From Dieselgate To Perhaps VINgate, VW Just Can’t Catch A Break
Perhaps you don’t know this – we didn’t either, in fact – but there are VINs, and there are VINs, and lately, there are other VINs. Being in cars, of course, you know that VINs are Vehicle Identification Numbers, the 23-number strings that tell you a car’s life story until it rolls off the assembly line. And then there are the tasty kinds of VINs – reds, whites, sweet, savory and the like – dispensed from the bottle in restaurants. Finally, there are Audi VINs – oops, correction, make that VIN.
Bunch of cars built with repeating VINs
For some reason or other, Audi built a whole series of vehicles with a repeating set of VINs. No one can say exactly how many cars were built, but it could have been thousands. And, this, added to the pressure the automaker has felt as German prosecutors close in on the emissions scandal, makes it quite a kettle of fish to be swimming in.
For those who may not know what a VIN is – unless you’re new to cars it is hard to believe there is anyone with a car who doesn’t know what a VIN is and what it does – it is, as noted, the Vehicle Identification Number. It is like a car’s fingerprint.

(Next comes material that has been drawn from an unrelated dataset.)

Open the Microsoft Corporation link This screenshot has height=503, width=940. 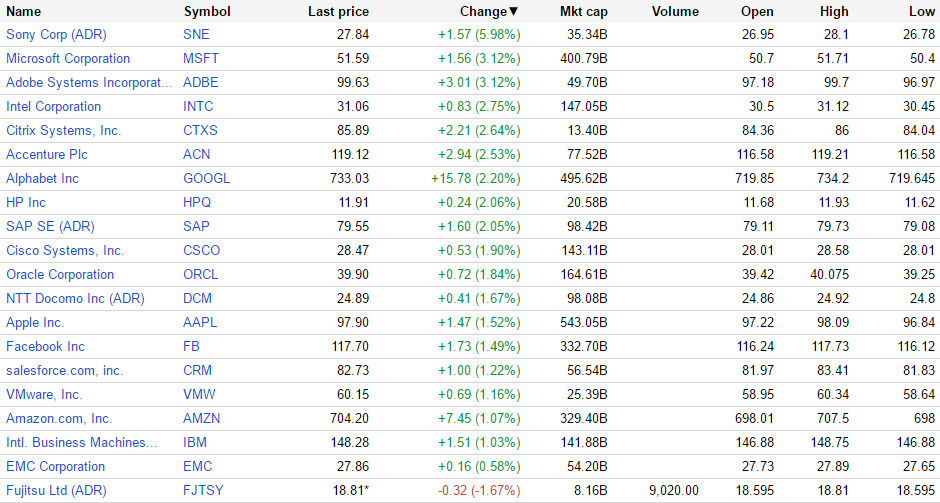click(x=68, y=58)
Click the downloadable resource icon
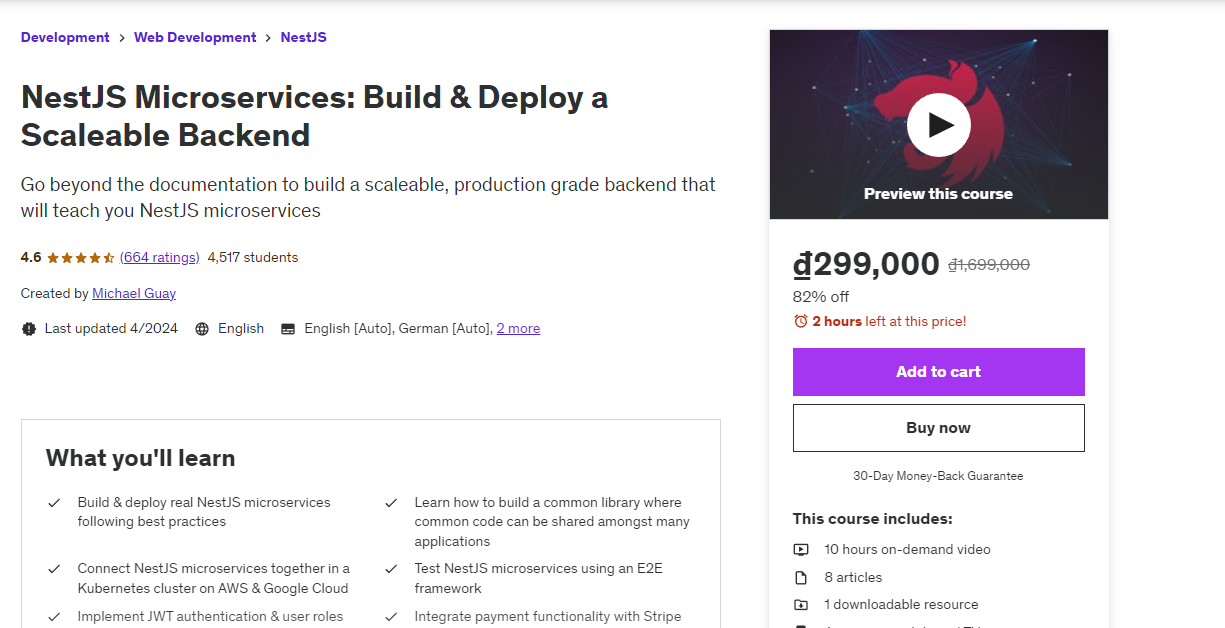 (801, 604)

The VIN is a 23-figure alphanumeric string that identifies everything about every car that made since the first VINs appeared in the mid-1960s. From a VIN, you can determine the type of car it is; how big the engine is; where the vehicle was manufactured, the year it was made, and in which part of the model run it was built. It is quite a powerful identification tool. The way the VIN is read is that the first 17 figures identify the vehicle while the last six identify its place in the build. VINs are stamped on all body panels, the transmission housing; the engine frame and subframe, and the engine itself.

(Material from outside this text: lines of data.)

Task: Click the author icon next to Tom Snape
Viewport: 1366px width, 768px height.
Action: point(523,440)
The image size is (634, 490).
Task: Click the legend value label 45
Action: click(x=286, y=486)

Given their importance, you would think that Audi would have noticed a rather glaring problem with lots of vehicles, all with the same set of VINs. The information was part of the cascade of information that has been found as probers continue their scrutiny of the tons of paperwork that have been turned over in the course of their investigation. The VIN revelation comes at a time when the Dieselgate scandal is just about over in the U.S. Yes; there are a couple of loose ends to be tied up such as the sentencing of Paul Liang, an engineer in the U.S., who was at the center of the emissions scandal. He has been given a 4.5-year term and the sentencing of Oliver Schmidt who has been in jail for six months and is now awaiting his sentence in the scandal. Other German engineers who were sought by U.S. authorities are remaining in Germany on the advice of their attorneys. They are effectively beyond the reach of U.S. authorities. However, they may be in the sights of the German prosecutors.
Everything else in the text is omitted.